(Beginning of Records for the exercise)

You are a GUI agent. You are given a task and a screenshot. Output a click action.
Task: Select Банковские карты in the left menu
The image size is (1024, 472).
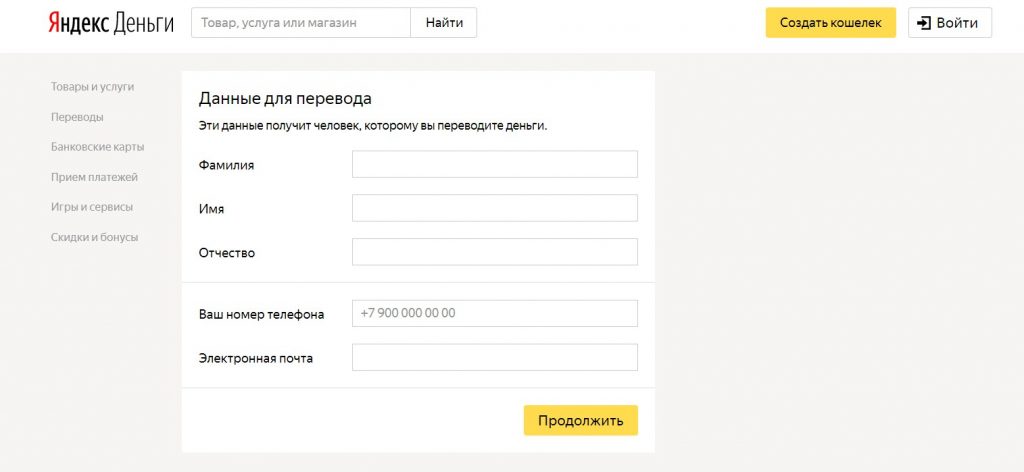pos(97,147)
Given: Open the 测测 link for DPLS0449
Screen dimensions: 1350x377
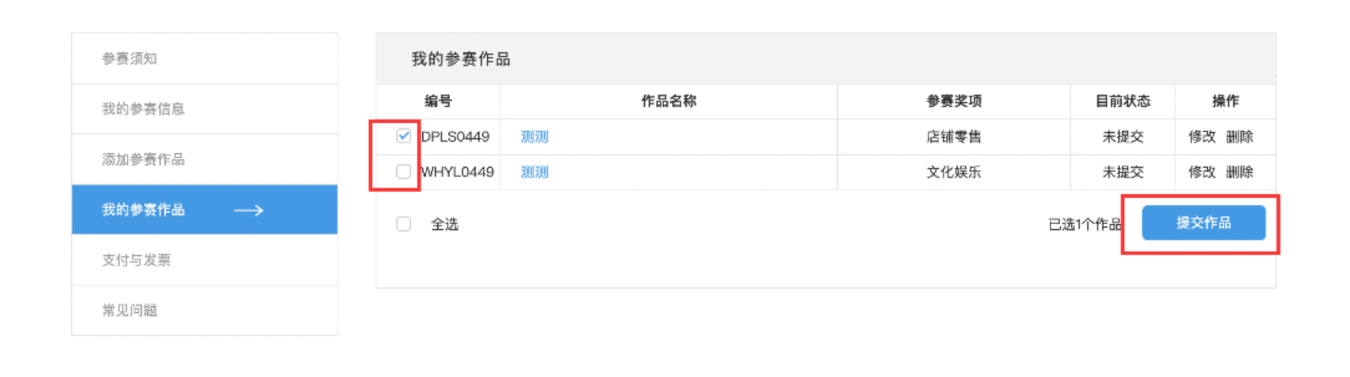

(End of Records for the exercise)

Work item: Please write out the lines above exactly, from the one that contains "Task: Select Банковские" through the final line, and include none of the pictures.

Response:
Task: Select Банковские карты in the left menu
The image size is (1024, 472).
pos(97,147)
Given: Open the 测测 link for DPLS0449
Screen dimensions: 1350x377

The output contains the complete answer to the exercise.